In 2012, the Veterans Affairs (VA) Healthcare System (approximately 150 hospitals) set forth a comprehensive series of airway management standards through the Out of Operating Room Airway Management Directive (VHA Directive 1157). Included in this series of standards were guidelines stating that all VA hospitals had to have “a plan for managing the known or emergently identified difficult airway” and “a process for notifying such patients.” The implementation method of these guidelines was left to the individual VA hospitals to determine. Most VA hospitals now have a DA patient electronic flag; however, these flags are only local VA flags and do not attach to the patient's national electronic record. The establishment of a national patient record flag requires congressional assent. Additionally, the airway information collected by each VA hospital is not standardized, nor is there a searchable database of the information collected across the VA system. Although this directive sought to improve patient safety at local VA hospitals, it failed to create a nationally integrated system, which has impeded the ability to ascertain the issues of DAs within the VA system through data collection and analysis.

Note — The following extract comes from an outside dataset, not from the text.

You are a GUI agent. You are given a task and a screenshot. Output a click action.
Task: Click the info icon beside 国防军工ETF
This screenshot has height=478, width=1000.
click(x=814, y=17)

Database Factors: Access, limited; Timeframe, ongoing; Denominator, none .
These databases are organized to determine the epidemiology of DAs or to catalog DA events to identify etiologic factors. The selection of patient characteristics, airway management techniques, and providers that are included in these databases determines their use for analyzing airway events. Further differentiation between these types of databases can be made in reference to their temporal framework and their accessibility.
The American Society of Anesthesiologists (ASA) Closed Claims Project is the most widely recognized and fully established database of this type. Since its inception in 1984, this group has analyzed anesthesia-related events resulting in completed legal claims in the United States. The results of these multiple rounds of analysis have had a profound and positive impact on the practice of anesthesiology worldwide. , However, the usefulness of these data in the context of airway management is somewhat limited. The only airway management data included in this sample is that of failed airways that resulted in patient harm, and that by definition resulted in a legal contest. Such bias to the most extreme airway events lacks the inclusion of a total number of airway management attempts needed to determine an event incidence. Moreover, because these data are based on insurance claims, rich clinical detail may be lacking.
Database Factors: Access, limited; Timeframe, ongoing; Denominator, none.